Es ist wahrscheinlich wenig überraschend, dass Führung einen wichtigen Beitrag zur erfolgreichen Gestaltung digitaler Transformationsprozesse leisten kann - und muss. Agile leadership, digital leadership, holistic leadership. Wir Berater werden nicht müde, neue, zukunftsbefähigende Ansätze in der Führungsarbeit zu propagieren. Diese Ansätze haben teils ihre Berechtigung, teils aber auch nicht. Um einen solch innovativ klingenden Ansatz geht es mir heute aber nicht!
Es geht um das ganz grundsätzliche Wirken von Führungskräften und die unmittelbaren Auswirkungen auf den Transformationserfolg ihres Unternehmens. Im Rahmen von Transformationsprozessen, die ich als Berater begleitet habe, haben sich einige Aspekte der Führungsarbeit herauskristallisiert, die erfolgskritisch sind. Diese möchte ich im Folgenden kurz darstellen.

> Materialauszüge:
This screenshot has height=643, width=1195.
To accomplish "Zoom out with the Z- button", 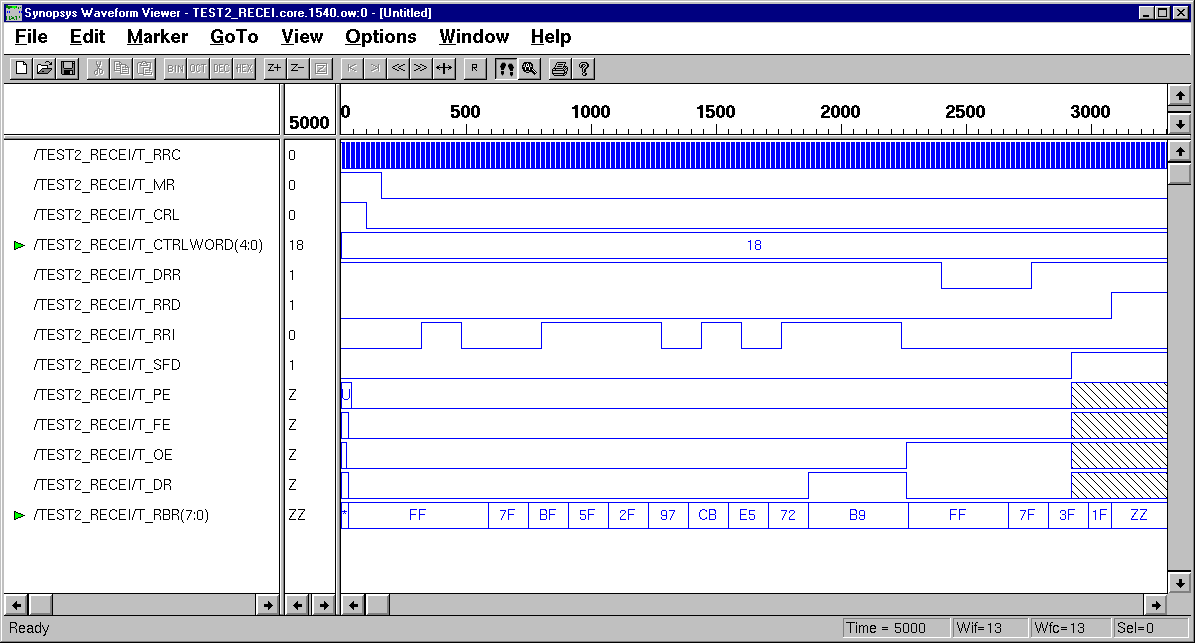I will point(297,69).
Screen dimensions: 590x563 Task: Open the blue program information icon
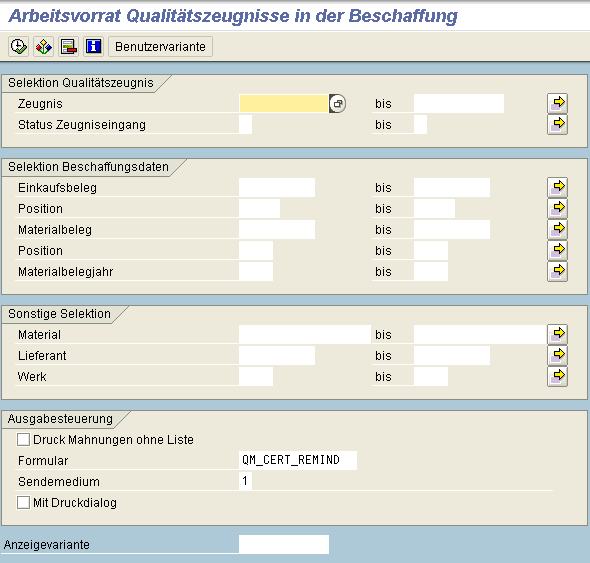coord(93,47)
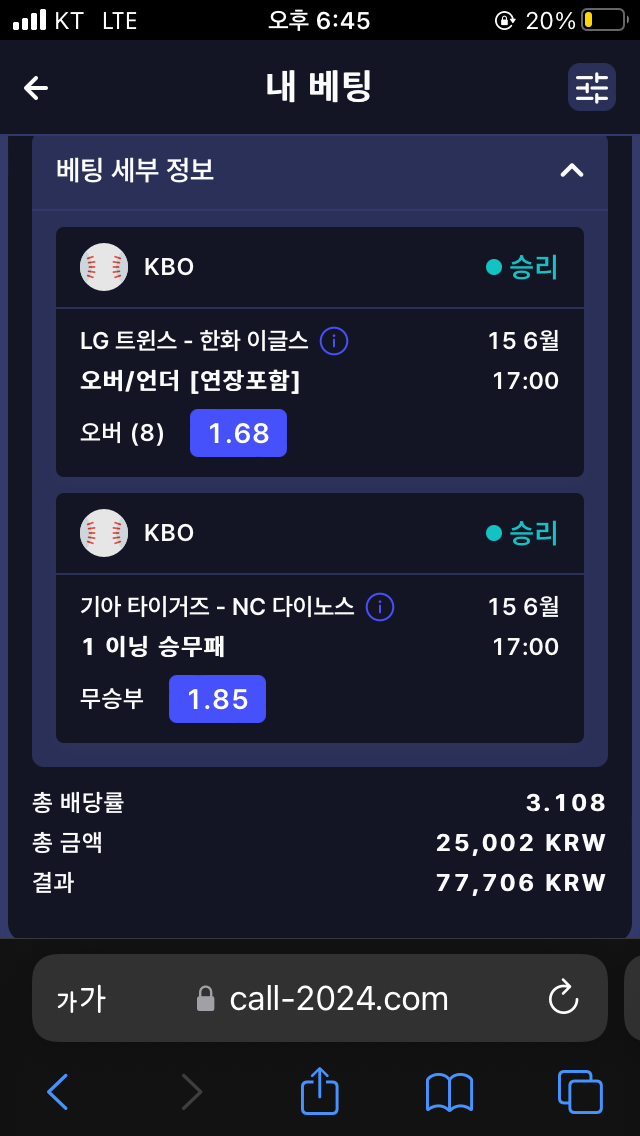The height and width of the screenshot is (1136, 640).
Task: Tap the 1.85 odds button
Action: [x=217, y=699]

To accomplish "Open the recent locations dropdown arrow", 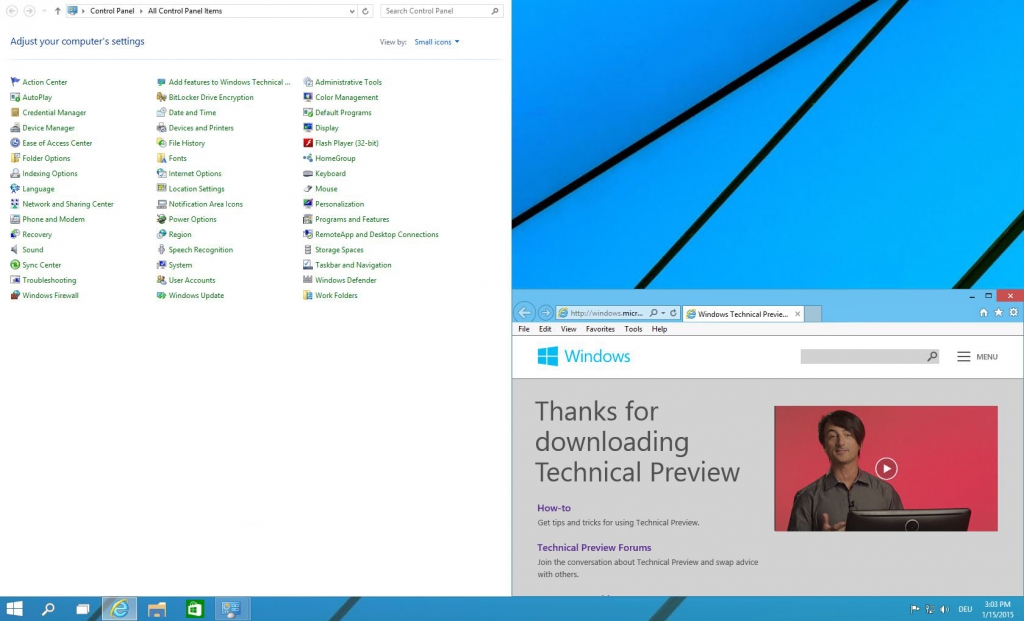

> Aufgabenstellung:
Welche drei Führungsansätze werden im Ausgangstext namentlich aufgezählt? Das Material steht in keinem Zusammenhang mit dem Ausgangstext.

> Lösung:
Agile leadership, digital leadership und holistic leadership.